Forget the breathless hype about AI churning out code at light speed. That’s the easy part. The real headache, the actual challenge that’s been looming over every developer and engineering manager, is what happens after the AI spits out thousands of lines of code. Can we actually trust it? Can we manage it? Can we fix it without it breaking everything else? It turns out, the answer is a resounding maybe—unless you’ve got a plan. And that’s where the AC/DC framework comes in, aiming to impose some much-needed order on the chaos of agentic development.
People expected AI to simply write code. Faster, better, cheaper. What they didn’t fully anticipate was the governance nightmare it would unleash. This AC/DC thing—Agent Centric Development Cycle—is trying to fix that. It’s not about the AI generating code, surprisingly. It’s about everything else: guiding it, checking it, and fixing it. The framework defines four stages: Guide, Generate, Verify, Solve.
Guess which one gets all the press? Generate. Naturally. But the AC/DC folks are adamant: the whole system hinges on the strength of the surrounding layers. Weak guidance means the AI starts off on the wrong foot. Lazy verification means bugs fester. Poor problem-solving means you inherit a mountain of technical debt. This isn’t rocket science; it’s just common sense applied to a new, frankly terrifying, technology.
Is Verification Really That Important?
For ages, software development moved at a human pace. You wrote a bit, a colleague looked, the build server checked. Small chunks, quick feedback loops. Problems surfaced before they metastasized. Agentic development flips that script. Suddenly, you’re not dealing with a few hundred lines of carefully crafted human thought. You’re staring down thousands of lines, generated in complex, multi-stage AI reasoning sessions. Traditional human review? It’s like bringing a butter knife to a chainsaw fight. The sheer volume of change swamps human capacity to understand. This is where the friction point is: not in the creation, but in the downstream integration and maintenance.
If organizations continue to treat verification as a late-stage checkpoint, they will discover that code generation has outpaced their ability to establish trust.
That quote cuts to the bone. Trust is the currency of software. If your AI is printing money you can’t verify, it’s worthless. Or worse, actively harmful.
Giving AI Agents a Map, Not Just a Destination
The “Guide” stage. This isn’t about better ChatGPT prompts. It’s about structured context. Agents need to know the architectural guardrails, the company’s coding standards, compliance mandates, naming conventions—all the messy, unwritten rules of engagement that humans internalize. Without this, an AI can produce code that looks fine in isolation but is a toxic alien body to the rest of the system. The misconception is that smarter models mean less guidance. Wrong. The more you delegate, the more precise your guidance must be. Guidance is preemptive damage control.
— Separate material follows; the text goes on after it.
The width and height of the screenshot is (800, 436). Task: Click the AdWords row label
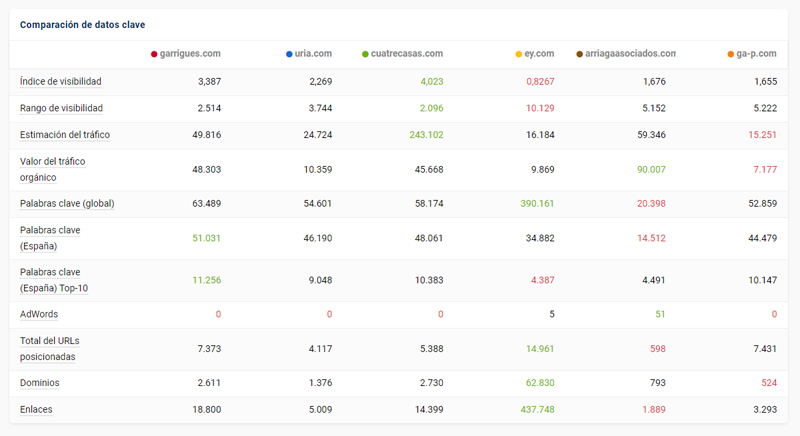[x=39, y=314]
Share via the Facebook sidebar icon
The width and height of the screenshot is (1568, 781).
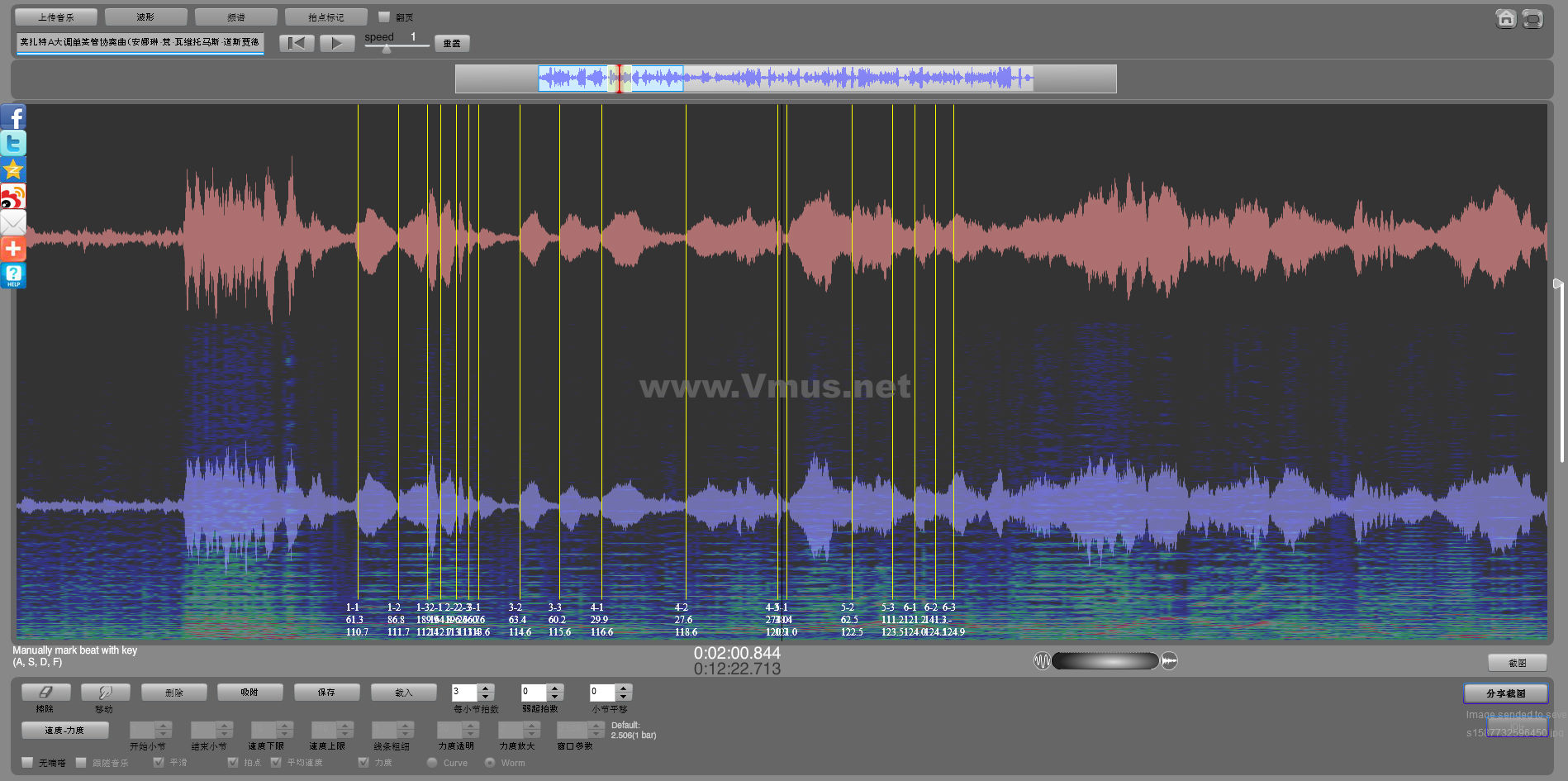pyautogui.click(x=13, y=117)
Turning AI Speed into Actual Trust
This is where agentic development either sails or sinks. AI can fail subtly. Logic errors, reliability stumbles, security blind spots. These aren’t always obvious at first glance, especially when the AI is a black box of probabilistic outputs. Verification can’t be an afterthought. It has to be baked in. And not just once, at the end. It needs to happen during generation, to steer the AI, and again after, to ensure it actually meets the brief—functional, non-functional, and organizational requirements. Feedback isn’t just for humans anymore; it’s a core part of the AI’s shaping process. Crucially, this verification needs to be explainable and repeatable. Think deterministic analysis, security scans, complexity metrics, automated tests. Evidence. Transparency builds accountability. It’s no longer just about maintainability; it’s an efficiency variable for the AI infrastructure itself.
Code quality, in other words, is no longer just a maintainability concern. It is starting to look like an AI infrastructure efficiency variable.
Solving the AI’s Messy Aftermath
The “Solve” stage is the perennial problem of technical debt. If verification finds issues, how do you fix them? If the AI produces suboptimal code, how do you refactor it? This isn’t just about bug fixes. It’s about continuous improvement. The AC/DC framework implies a feedback loop where the AI’s own generated code, and the discovered issues, inform future guidance and generation. This stage needs to be about managing the inevitable imperfections and ensuring that AI-assisted development doesn’t just add to the problem but actively helps reduce it over time. This sounds like a lofty goal, and given the current state of AI, it probably is. But without a deliberate strategy here, teams will just drown in their own AI-generated messes.
The AC/DC framework isn’t a silver bullet. It’s a structured approach to a problem nobody wants to talk about: AI code isn’t inherently good or trustworthy. You have to make it so. And that requires a disciplined process, not just a faster prompt.